Starting from the line with "The width and height of the screenshot is (1297, 597).", transcribe each line to the end of the records below. Copy them exactly and write nothing else.
+-------+
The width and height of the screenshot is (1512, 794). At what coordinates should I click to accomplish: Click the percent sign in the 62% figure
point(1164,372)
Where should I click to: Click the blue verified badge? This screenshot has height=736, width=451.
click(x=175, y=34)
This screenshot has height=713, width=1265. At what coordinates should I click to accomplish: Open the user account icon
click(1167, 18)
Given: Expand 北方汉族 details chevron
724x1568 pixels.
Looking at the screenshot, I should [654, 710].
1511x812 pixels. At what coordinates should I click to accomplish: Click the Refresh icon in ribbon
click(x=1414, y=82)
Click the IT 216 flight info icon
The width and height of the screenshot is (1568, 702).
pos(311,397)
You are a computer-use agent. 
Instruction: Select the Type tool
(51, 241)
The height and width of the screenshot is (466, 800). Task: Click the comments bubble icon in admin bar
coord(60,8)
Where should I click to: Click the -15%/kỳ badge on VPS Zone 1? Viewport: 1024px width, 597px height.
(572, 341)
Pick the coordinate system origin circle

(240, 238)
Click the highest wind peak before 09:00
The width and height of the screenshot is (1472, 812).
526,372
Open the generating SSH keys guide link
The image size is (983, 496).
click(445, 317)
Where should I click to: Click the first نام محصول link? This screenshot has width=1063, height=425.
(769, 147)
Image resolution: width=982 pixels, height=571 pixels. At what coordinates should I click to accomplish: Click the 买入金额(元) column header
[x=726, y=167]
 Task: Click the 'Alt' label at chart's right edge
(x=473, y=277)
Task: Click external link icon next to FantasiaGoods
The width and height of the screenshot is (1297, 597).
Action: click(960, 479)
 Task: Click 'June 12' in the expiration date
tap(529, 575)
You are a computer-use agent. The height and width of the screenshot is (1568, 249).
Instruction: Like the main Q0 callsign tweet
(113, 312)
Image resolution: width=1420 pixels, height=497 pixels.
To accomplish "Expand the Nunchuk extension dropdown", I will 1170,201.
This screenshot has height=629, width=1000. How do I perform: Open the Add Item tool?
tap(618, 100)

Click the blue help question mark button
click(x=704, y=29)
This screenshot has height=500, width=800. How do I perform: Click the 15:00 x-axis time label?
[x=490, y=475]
+-------+
• _Your solution_
The width and height of the screenshot is (1297, 597).
Action: click(960, 479)
 Task: Click 'June 12' in the expiration date
tap(529, 575)
You are a computer-use agent. The height and width of the screenshot is (1568, 249).
Instruction: Like the main Q0 callsign tweet
(113, 312)
Image resolution: width=1420 pixels, height=497 pixels.
To accomplish "Expand the Nunchuk extension dropdown", I will 1170,201.
This screenshot has height=629, width=1000. How do I perform: Open the Add Item tool?
tap(618, 100)

Click the blue help question mark button
click(x=704, y=29)
This screenshot has height=500, width=800. How do I perform: Click the 15:00 x-axis time label?
[x=490, y=475]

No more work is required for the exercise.